There is a widespread feeling that companies will begin accelerating capital spending in 2014. Count Fitch Ratings among the market watchers that are not “feeling it.” Global corporations will continue to run in place in 2014, resulting in only “moderate expansionary capex, tight liquidity management and a continued focus on cost containment in an effort to conserve cash,” according to a Fitch Ratings report released Monday morning.
Analyzing the performance of global companies in the first quarter, Fitch says “improving” market sentiment across developed markets will allow many companies to continue to boost their debt capacity and ratings “headroom” from 2013. But for the most part boards of directors will seek to preserve companies’ financial strength rather than allocate capital toward investments with any substantial risk, the Fitch report says. For example, companies will continue to take a conservative approach to mergers and acquisitions, buying only opportunistically.
For investors, that amounts to low default risk in corporate bond issues. Still there will be a “drip feed” of downgrades until both the European and U.S. economies strengthen, Fitch says. Any downgrades over the next 12 months, however, will likely arise from company-specific issues rather than industry trends, Fitch says.

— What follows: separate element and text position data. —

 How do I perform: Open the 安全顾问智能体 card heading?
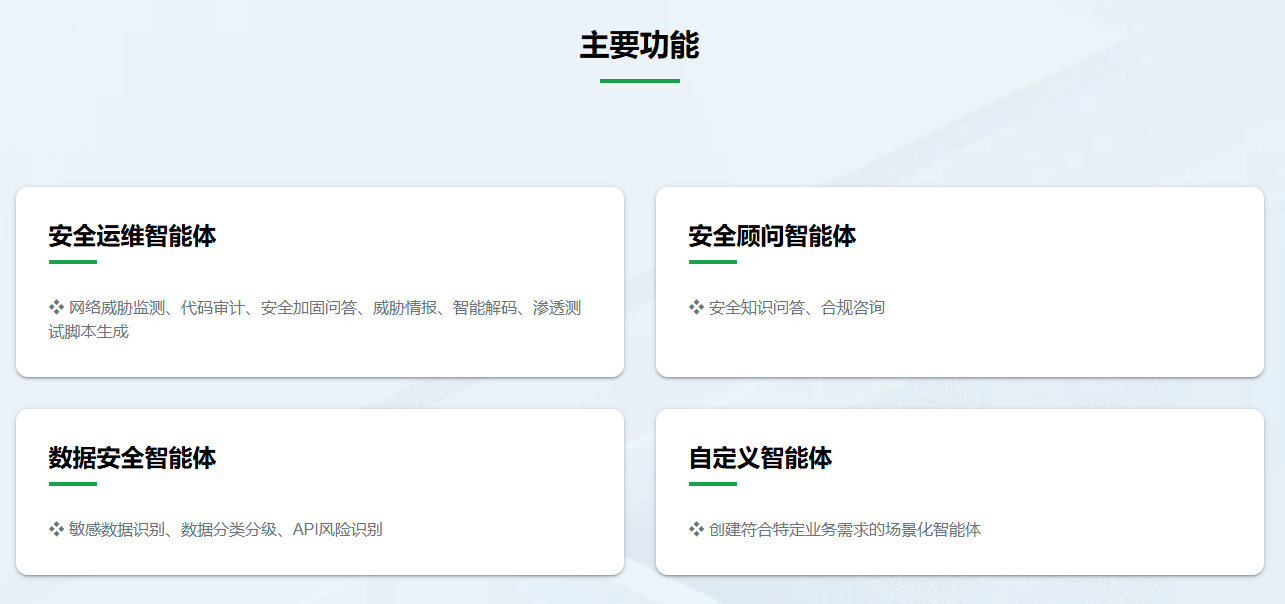772,236
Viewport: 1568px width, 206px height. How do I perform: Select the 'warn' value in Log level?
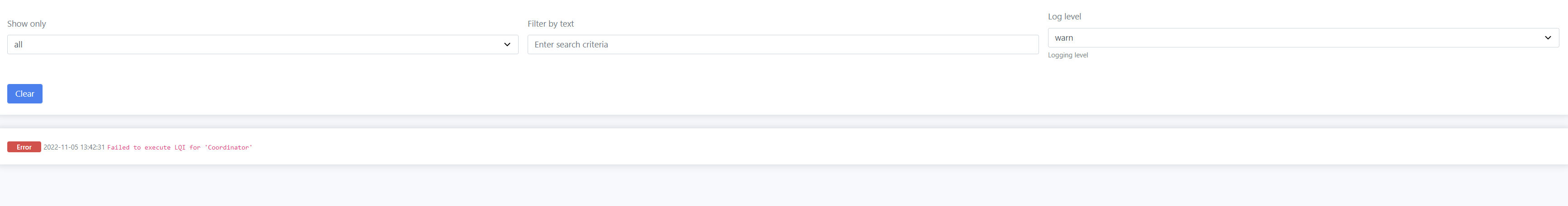[1064, 37]
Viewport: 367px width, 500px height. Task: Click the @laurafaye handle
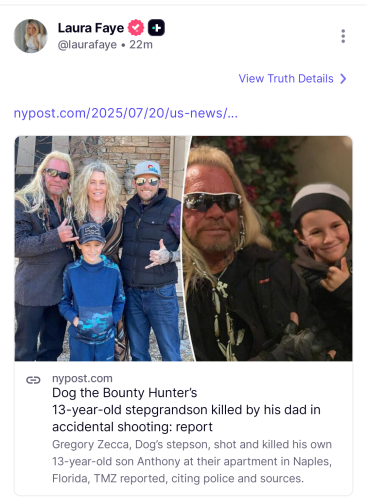pyautogui.click(x=87, y=45)
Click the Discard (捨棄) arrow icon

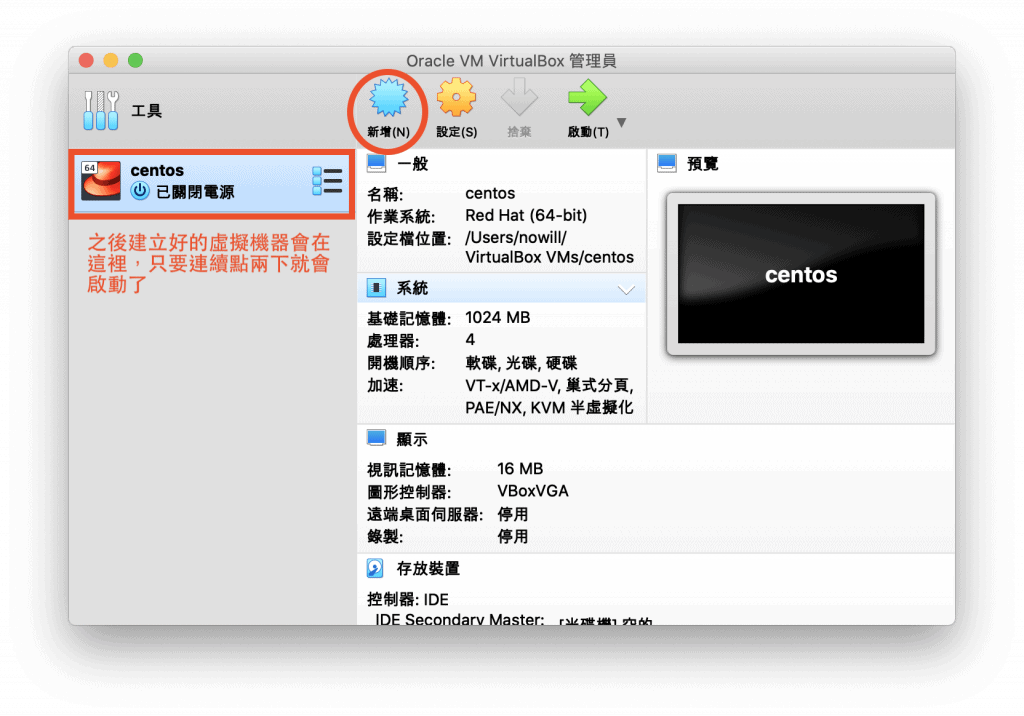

The economic climate is nowhere near risk free, however. Emerging markets, for example, “face new headwinds from the recent political turmoil in Russia/Ukraine and a continuation of the flight of capital to safer developed markets as the Federal Reserve tapers its quantitative easing [program].” Emerging market growth will outpace that of major advanced economies in 2014, but “the growth differential [will narrow] to its closest level in over a decade,” Fitch says.
Sector-wise, Fitch says in the “Global Corporate Investor Chart Book” report, there are elevated risks in U.S. agribusiness and coal production, as well as southern European utilities, telecoms and chemicals companies.